*WHAT TO WORK ON*
Put the data, beginning at the line that has "Given: Disable OneDrive notifications toggle" and running through the end of the data, into a two-column CSV with the headers instruction and answer, one row per instruction. Wrap each field in quotes and replace any line breaks with spaces.

** Start of DATA ENTRIES **

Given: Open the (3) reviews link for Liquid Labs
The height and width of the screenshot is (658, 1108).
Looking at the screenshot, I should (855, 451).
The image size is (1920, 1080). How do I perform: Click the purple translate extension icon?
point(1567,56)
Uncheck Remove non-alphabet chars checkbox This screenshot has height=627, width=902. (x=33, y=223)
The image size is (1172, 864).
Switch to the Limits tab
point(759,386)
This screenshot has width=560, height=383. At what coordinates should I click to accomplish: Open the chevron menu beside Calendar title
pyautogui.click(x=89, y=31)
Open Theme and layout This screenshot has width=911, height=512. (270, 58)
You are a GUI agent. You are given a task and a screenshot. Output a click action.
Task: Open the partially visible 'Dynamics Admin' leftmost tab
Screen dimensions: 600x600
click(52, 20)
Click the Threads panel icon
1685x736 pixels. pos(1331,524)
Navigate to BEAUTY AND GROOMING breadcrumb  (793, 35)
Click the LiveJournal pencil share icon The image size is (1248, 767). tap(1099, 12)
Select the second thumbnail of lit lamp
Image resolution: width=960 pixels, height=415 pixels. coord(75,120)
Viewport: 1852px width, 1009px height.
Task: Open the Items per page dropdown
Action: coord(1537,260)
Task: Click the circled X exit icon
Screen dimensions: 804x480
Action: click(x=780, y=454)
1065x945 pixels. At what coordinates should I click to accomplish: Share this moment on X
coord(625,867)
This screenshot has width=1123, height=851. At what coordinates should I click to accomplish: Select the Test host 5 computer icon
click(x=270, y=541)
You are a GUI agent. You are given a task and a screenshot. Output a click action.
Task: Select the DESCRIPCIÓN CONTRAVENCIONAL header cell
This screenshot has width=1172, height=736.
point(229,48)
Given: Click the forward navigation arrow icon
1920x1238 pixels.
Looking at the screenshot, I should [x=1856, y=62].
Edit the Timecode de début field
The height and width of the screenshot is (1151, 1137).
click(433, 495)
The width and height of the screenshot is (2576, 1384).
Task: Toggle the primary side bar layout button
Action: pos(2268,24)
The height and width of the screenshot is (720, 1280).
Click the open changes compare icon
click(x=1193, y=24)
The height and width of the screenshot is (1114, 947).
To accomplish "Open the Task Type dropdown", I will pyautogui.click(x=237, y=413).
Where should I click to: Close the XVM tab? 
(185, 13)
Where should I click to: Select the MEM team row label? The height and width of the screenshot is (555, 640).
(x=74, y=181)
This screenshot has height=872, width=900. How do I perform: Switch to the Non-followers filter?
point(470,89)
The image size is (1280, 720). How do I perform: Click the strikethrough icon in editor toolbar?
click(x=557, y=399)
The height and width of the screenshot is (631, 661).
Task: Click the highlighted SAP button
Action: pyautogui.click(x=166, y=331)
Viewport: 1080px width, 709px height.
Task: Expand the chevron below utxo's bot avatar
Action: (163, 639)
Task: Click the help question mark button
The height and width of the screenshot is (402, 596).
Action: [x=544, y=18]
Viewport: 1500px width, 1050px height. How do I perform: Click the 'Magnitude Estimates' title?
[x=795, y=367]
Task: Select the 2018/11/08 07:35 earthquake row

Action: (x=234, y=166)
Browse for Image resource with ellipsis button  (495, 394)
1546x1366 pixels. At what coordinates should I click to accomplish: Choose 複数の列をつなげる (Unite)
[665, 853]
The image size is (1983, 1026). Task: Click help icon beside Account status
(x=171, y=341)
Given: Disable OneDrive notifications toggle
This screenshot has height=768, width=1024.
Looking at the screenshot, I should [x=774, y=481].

** End of DATA ENTRIES **

*EXERCISE ANSWER*
instruction,answer
"Given: Disable OneDrive notifications toggle This screenshot has height=768, width=1024.","Looking at the screenshot, I should [x=774, y=481]."